Wirtschaftsforum: Welche Produkte vertreibt die Firma? Was für Neuheiten gibt es?

Dott. Massimo Rossi: Unsere Produkte sind alle importiert und auf den italienischen Markt zugeschnitten. Die Strategie der Firmengründer ist es, Qualitätsprodukte mit italienischem Stil zu zugänglichen Preisen anzubieten. Die Erfahrung hat bislang gezeigt, dass dies ein deutlicher Erfolgsfaktor ist. Denn Spielzeug wird gekauft, wenn es dem Käufer gefällt. So konnten wir unsere eigenen Marken wie Bimbo, Factory Sound, Family Games, Kidea, Olly, Pelux, Sbelletti, Sirwood, Spidko, Vitamina G und W‘Toy aufbauen und erfolgreich auf dem italienischen Markt positionieren. Der Markt für Spielzeug ist sehr dynamisch. Neben immerwährenden Klassikern gibt es auch immer wieder innovative Produktneuheiten. Wir führen jedes Jahr zwischen 250 und 300 neue Produkte ein.

Wirtschaftsforum: Wie haben sich die Verkaufskanäle über die Jahre entwickelt?

Dott. Massimo Rossi: Zunächst waren die Großhändler unsere Hauptkunden, was zu der Zeit für den italienischen Markt typisch war. Heutzutage ist der Markt weniger fragmentiert. Vor allem in Norditalien wird der Markt von den großen Einzelhandelsketten wie Esselunga, Carrefour, Conad oder Coop dominiert. Hier haben wir schon vor 20 Jahren begonnen, sie als Kunden zu akquirieren.

Wirtschaftsforum: Und jetzt wollen Sie auch in Ihren Exportmärkten weiter vordringen?

Dott. Massimo Rossi: Das stimmt. Wir haben schon vor rund acht Jahren mit dem Export angefangen. Aktuell werden 5% des Umsatzes in Ländern wie Spanien, Griechenland und Deutschland generiert. Da sehen wir aber deutlich mehr Potenzial. Zurzeit arbeiten wir in den Exportmärkten mit Vertretern. Unsere zukünftige Strategie sieht die Entwicklung eines Vertriebsmodels mit Niederlassungen in diversen europäischen Ländern vor.

Wirtschaftsforum: Wie hat die Pandemie diese Pläne beeinflusst?

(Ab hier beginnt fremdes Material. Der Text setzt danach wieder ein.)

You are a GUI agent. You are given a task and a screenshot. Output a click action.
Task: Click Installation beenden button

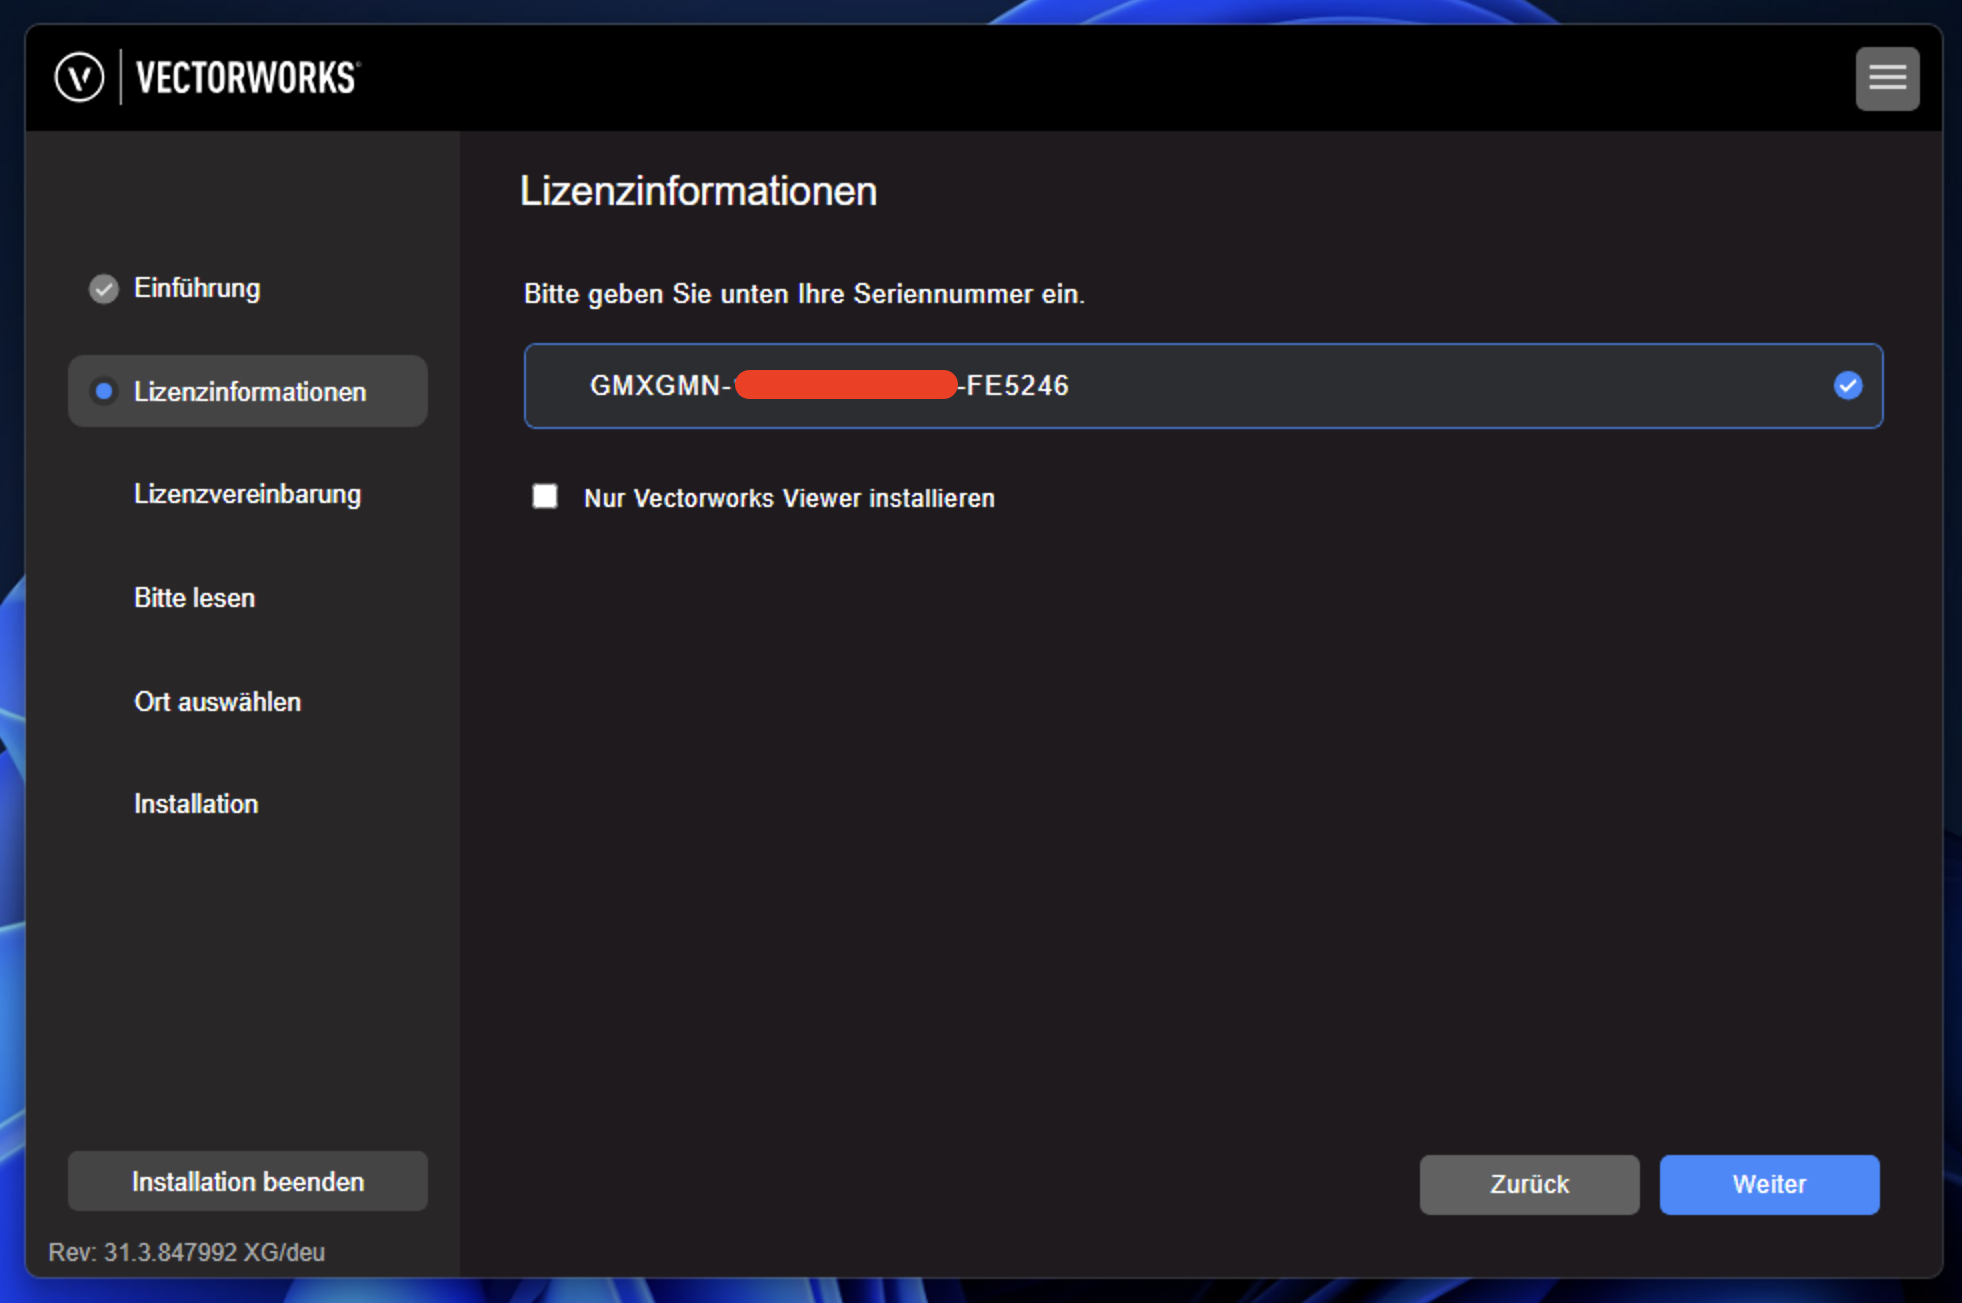tap(247, 1182)
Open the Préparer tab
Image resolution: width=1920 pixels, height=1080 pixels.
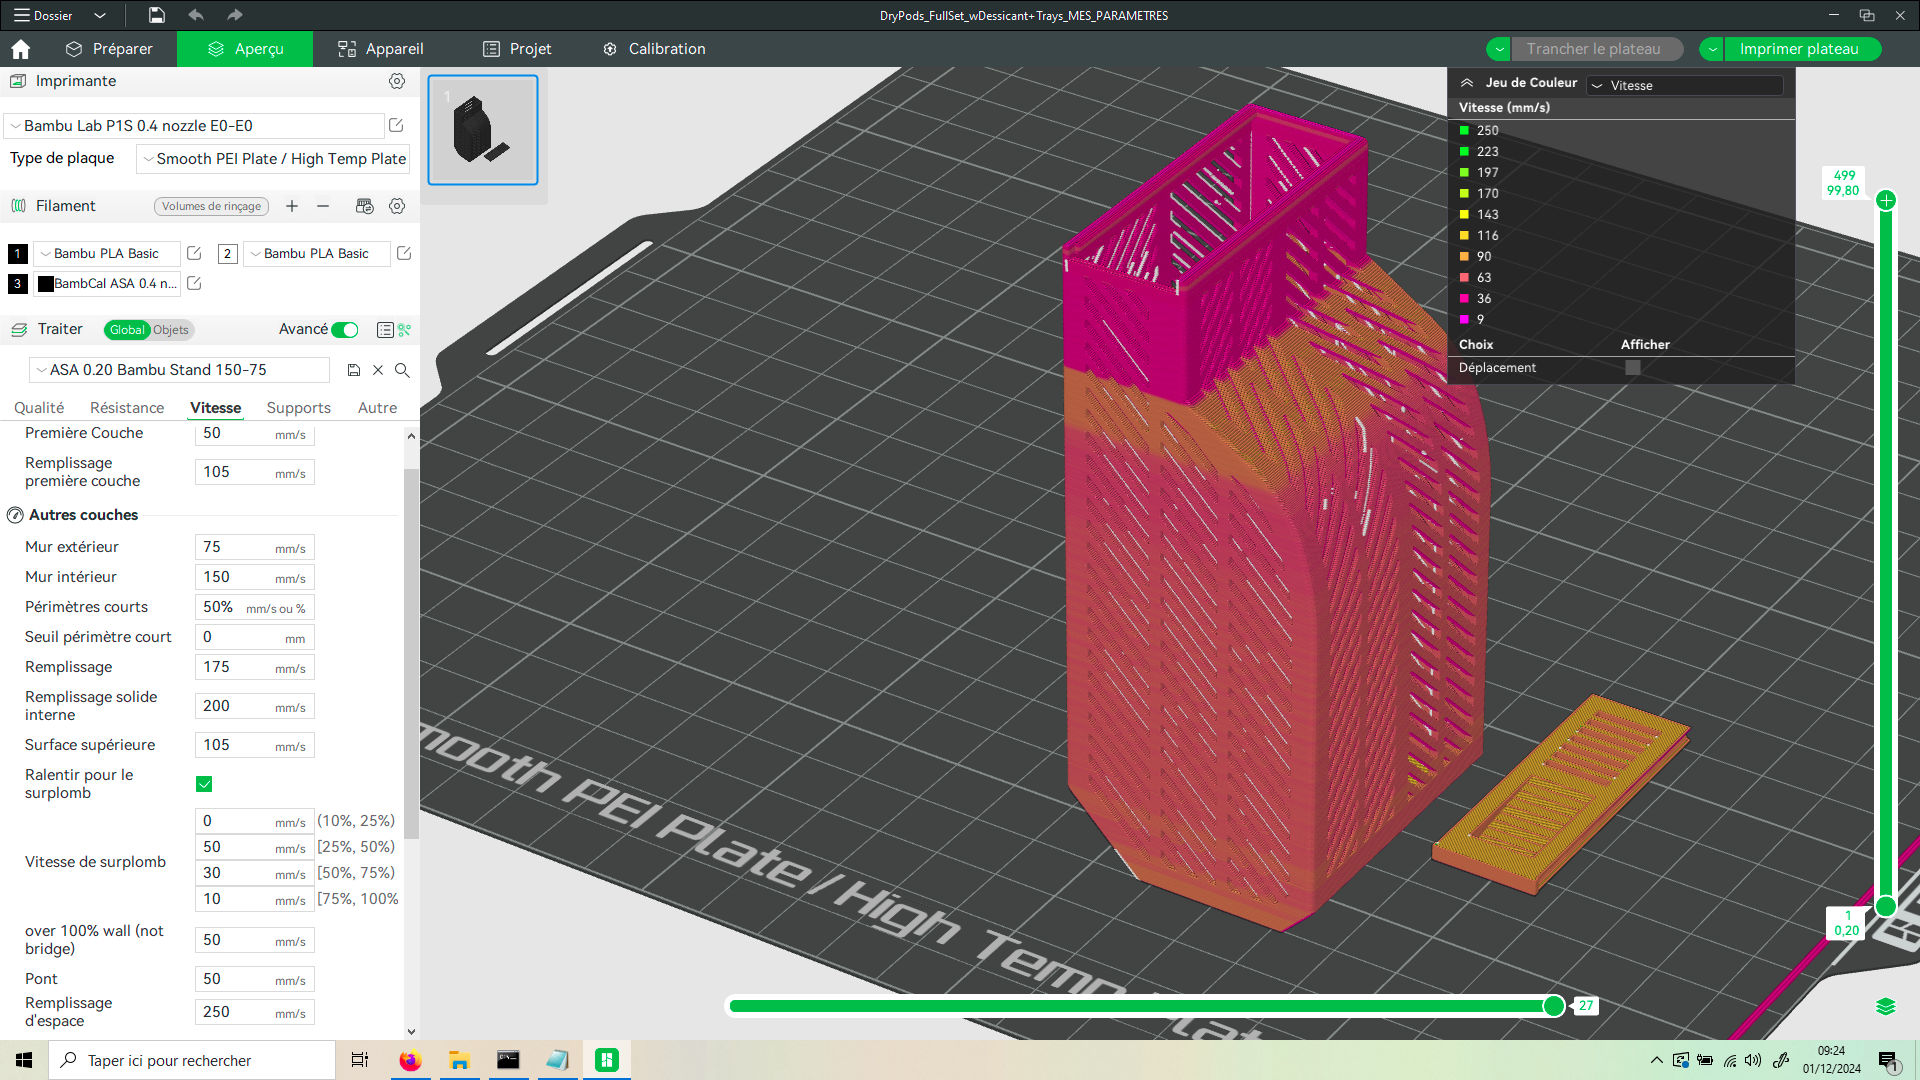click(109, 49)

Dott. Massimo Rossi: Dadurch, dass wichtige Messen nicht stattfinden können, hat die Pandemie natürlich unser Vorhaben erschwert. Wir sind besonders daran interessiert, in Deutschland ein Verkaufsnetz aufzubauen und damit den deutschsprachigen Markt auszubauen. Unsere Produkte kommen bei den deutschen Käufern gut an und der deutsche Kunde gilt als sehr treu. Die wichtigste Messe für die Branche in Deutschland und Europa ist die Nürnberger Spielwarenmesse, die leider wegen Corona dieses Jahr ausfallen muss. Wir hoffen, dass die Messe 2022 wieder normal stattfinden kann und wir dort wichtige persönliche Kontakte knüpfen können.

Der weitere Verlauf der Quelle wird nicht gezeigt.